### Consegna A
Elenca, per favore, tutti i Paesi nominati nel testo sui Mondiali di calcio.
### Consegna B
Prosegui il testo sui Mondiali di calcio e sul Qatar, partendo dopo la sua ultima frase.

### Estratto scelto
- - - - - - -

Un Mondiale appena cominciato vede l’Italia assente, ma gli occhi dovrebbero esser puntati sul Qatar, dove l’ingordigia degli organizzatori sta inghiottendo i diritti umani: l’ombra dello schiavismo aleggia sul prossimo Campionato del Mondo
Da qualche giorno sono iniziati i Mondiali di calcio in Russia, senza l’Italia che ha trovato comunque il modo per tenersi impegnata e far emergere il tifo nei suoi concittadini: fra navi lasciate in mare, stadi che avrebbero dovuto esser fatti, politica e corruzione, è un continuo dibattito che somiglia sempre più ad una contesa tra diverse fazioni. Non c’è il pallone che unisce e – per certi versi – “cancella” le pecche di un Paese, per cui bisogna pensare ad altro: quindi, tra un inno nazionale e l’altro, da eccellenti esclusi quando la festa è appena cominciata, proviamo a guardare oltre. Magari fino in Qatar, teatro del prossimo Mondiale. Dove speriamo di essere partecipanti, anche se – ora come ora – l’importante è non esser complici di uno scempio conclamato.

- - - - - - -

### Dati forniti

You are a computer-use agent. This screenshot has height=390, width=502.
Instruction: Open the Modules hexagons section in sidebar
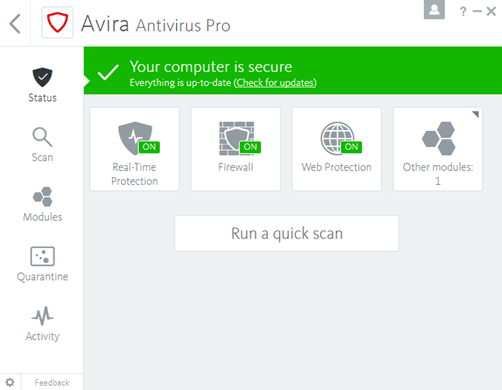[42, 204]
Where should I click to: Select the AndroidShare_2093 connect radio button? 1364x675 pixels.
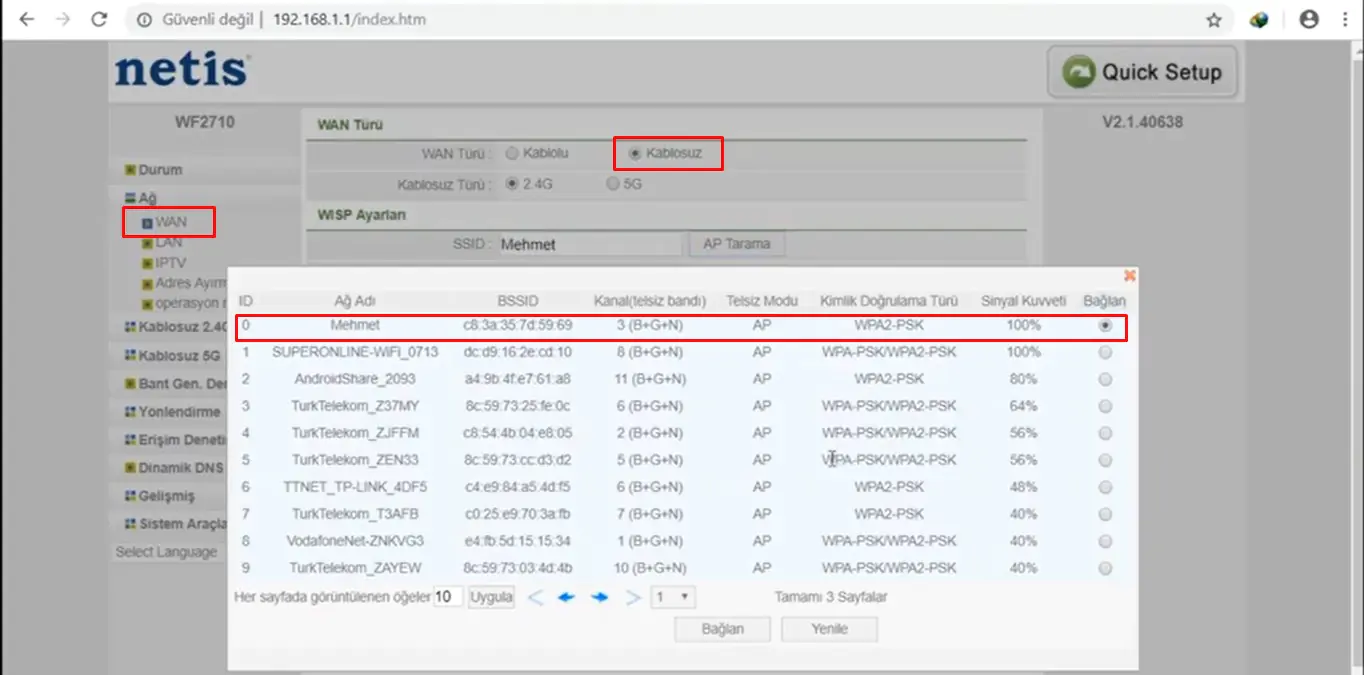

- - - - - - -

### Risposta A
Italia, Qatar, Russia

### Risposta B
Molto spesso, dietro un grande evento, si cela sempre un lato oscuro di cose non dette. Sussurrate a mezza bocca, strozzate in gola, perché la convenienza è maggiore rispetto ai possibili rischi. Quest’equazione – per niente equa – vale sempre: persino quando in gioco ci sono i diritti umani. Ce l’ha insegnato il Brasile (vestito a festa per gli atleti, capace di ignorare le ferite di una popolazione e di una cultura, dinnanzi ai sorrisi di sponsor e costruttori) e lo conferma, oggi, il Qatar, dove le scelleratezze sono all’ordine del giorno. L’ha capito, in primis, The Guardian, il giornale inglese: qualche anno fa, rivelò la morte di quaranta operai nepalesi durante l’organizzazione dei Mondiali di calcio del 2022. Un tarlo nella testa di molti, una piaga sociale che stava prendendo forma e si è concretizzata nel momento in cui Amnesty International – Ong con oltre tre milioni di soci e sostenitori in tutto il mondo – ha pubblicato un rapporto rivelatore, dal titolo “Il lato oscuro della migrazione: luci puntate sull’edilizia in Qatar”, che dimostra gli abusi del settore edilizio sui lavoratori. Quasi tutti stranieri, provenienti da vari paesi asiatici.
Condizioni di lavoro deplorevoli, pieno sfruttamento, diritti fondamentali negati. Situazioni igieniche da far spavento, nessuna assicurazione, paghe da fame in nome della rapidità. Tutto nascosto, o quasi. A sentire Salil Shetty, segretario generale della Ong, la situazione non è affatto rassicurante: “È semplicemente inaccettabile che uno dei paesi più ricchi del mondo possa sfruttare così le persone, senza un minimo di pietà; e gli sfruttati sono i lavoratori migranti, privati del loro stipendio, il cui unico obbiettivo è quello di sopravvivere giornalmente”.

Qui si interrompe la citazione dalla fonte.